- Exercise brief -
Apart from the pictures, please restate every entry below exactly.

[Data records]
------
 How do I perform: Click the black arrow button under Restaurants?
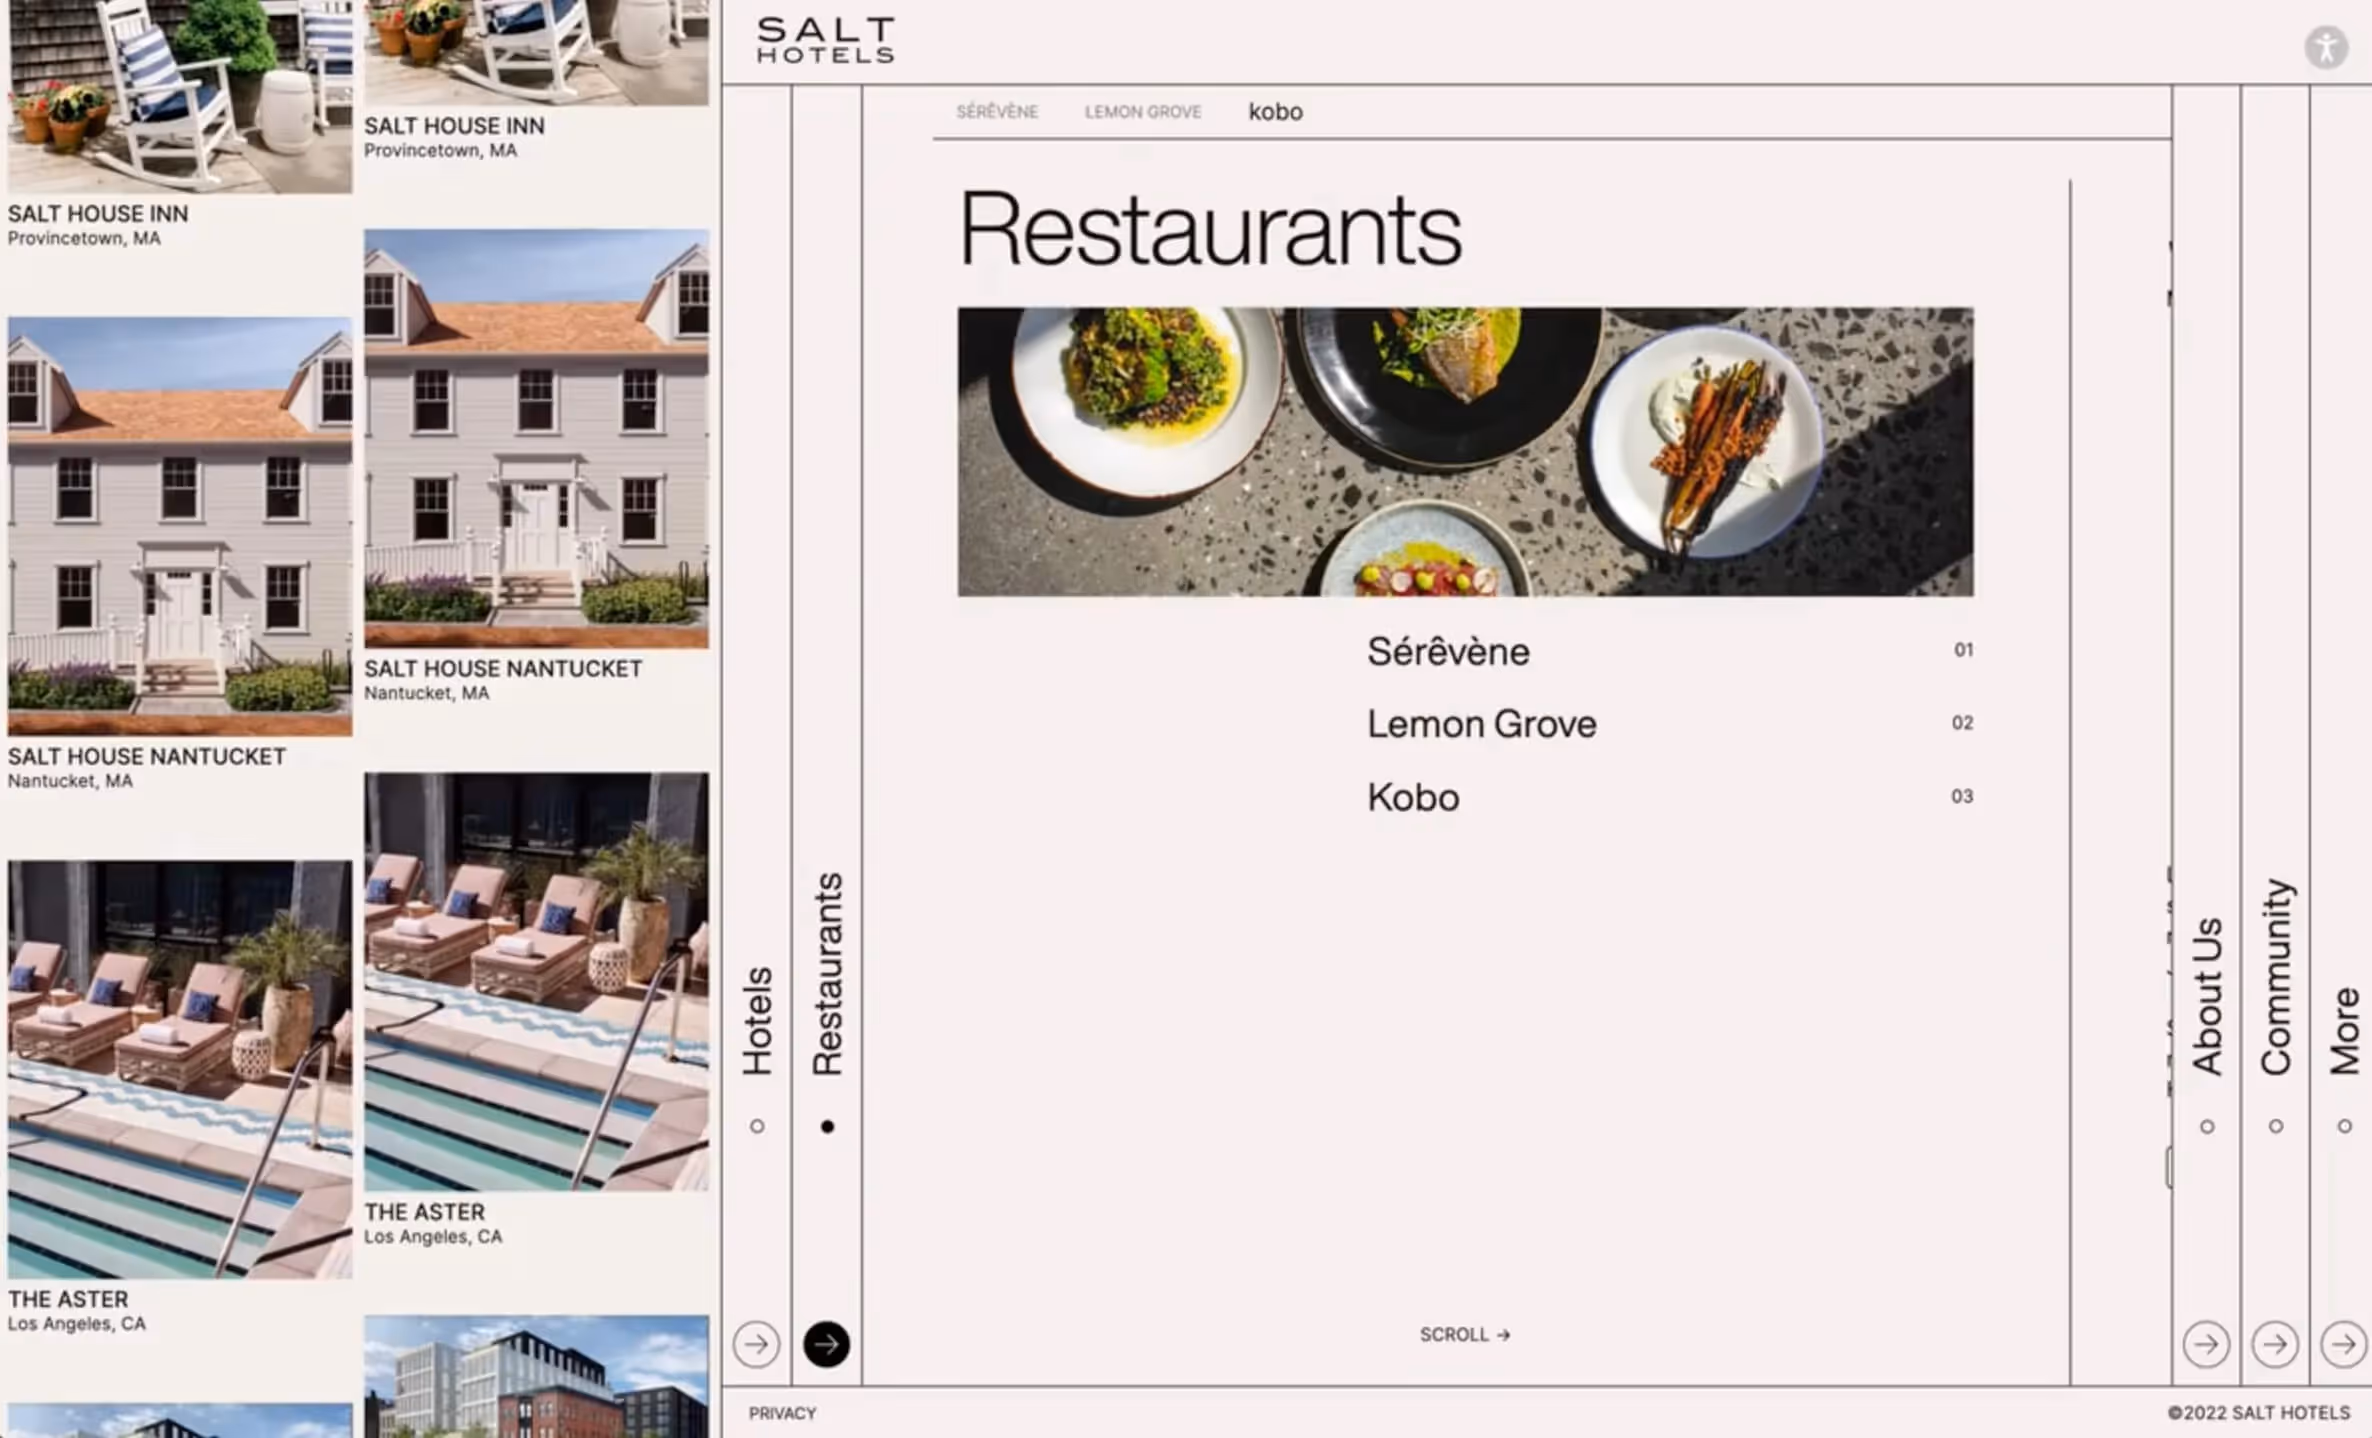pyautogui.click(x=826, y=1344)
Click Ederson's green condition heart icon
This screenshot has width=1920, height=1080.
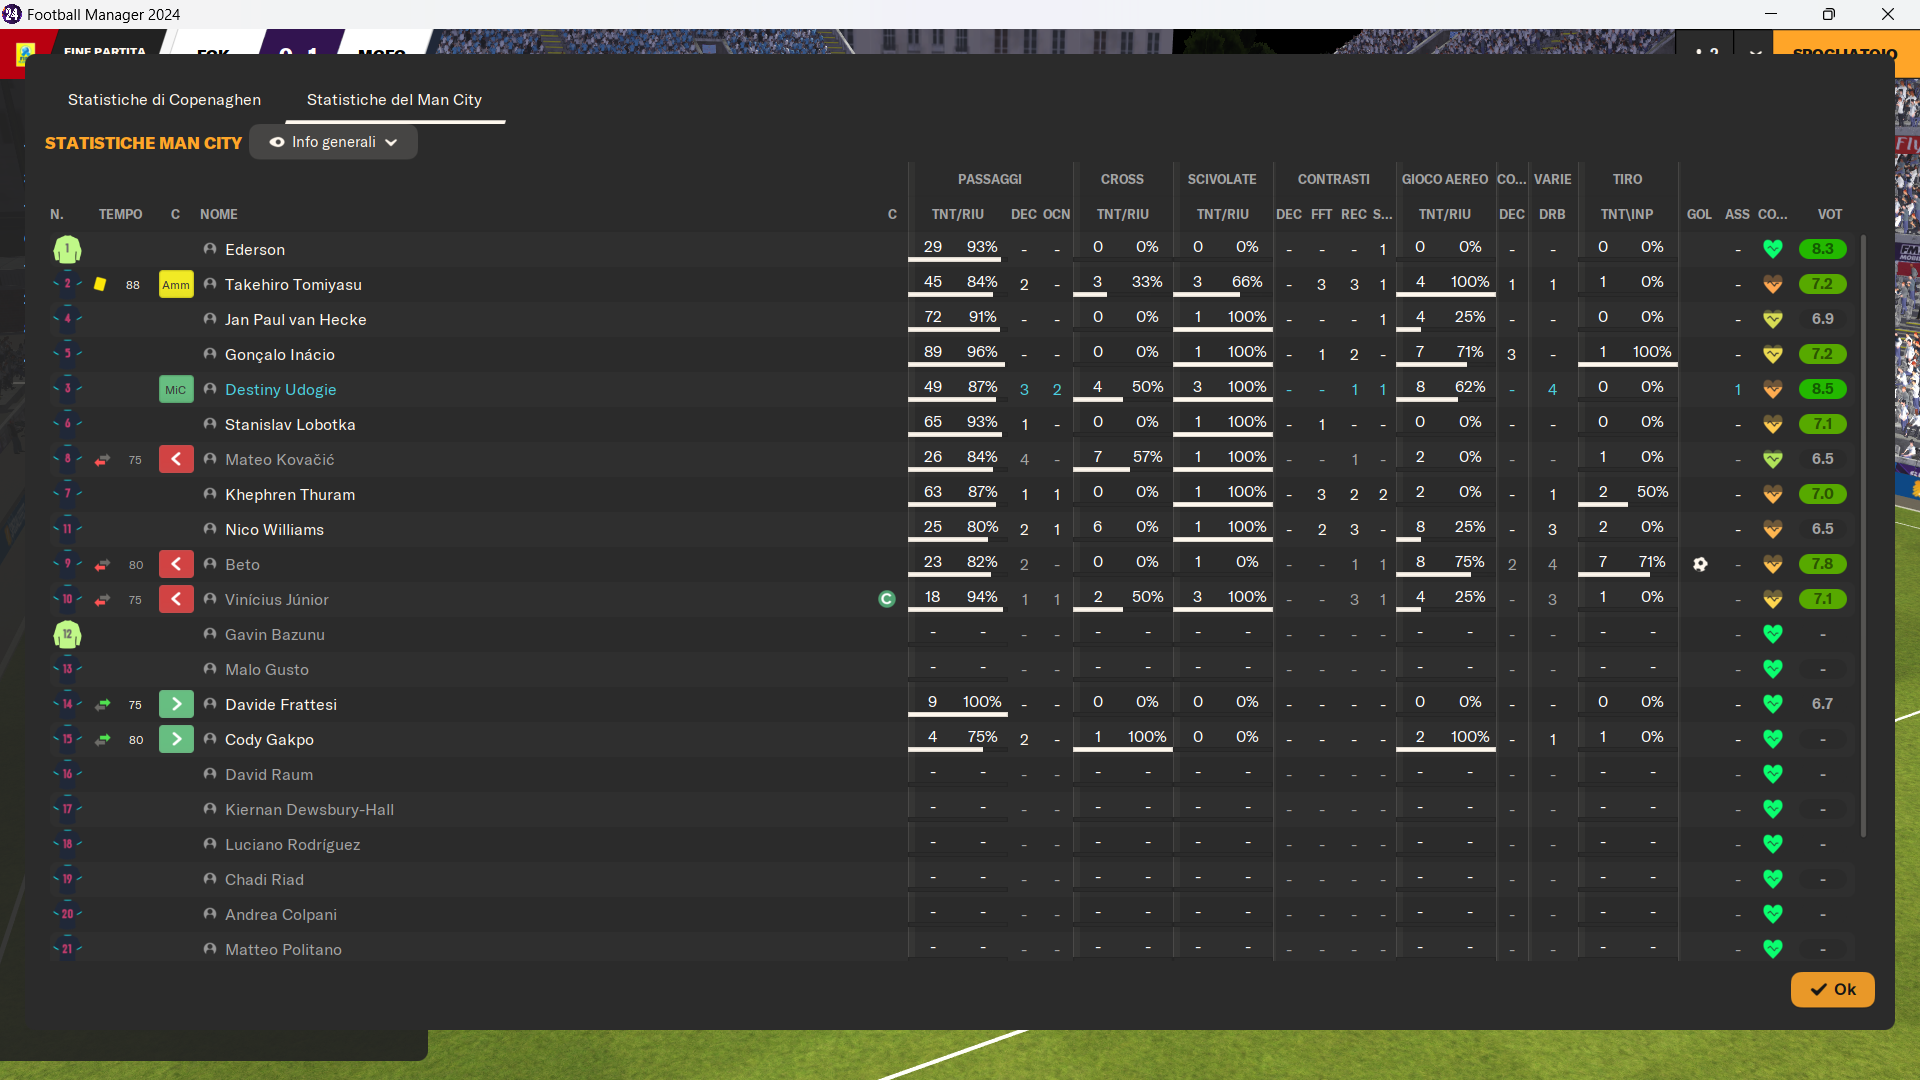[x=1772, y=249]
------
- Written response -
 How do I perform: Click the black arrow button under Restaurants?
pyautogui.click(x=826, y=1344)
Click Ederson's green condition heart icon
This screenshot has width=1920, height=1080.
[x=1772, y=249]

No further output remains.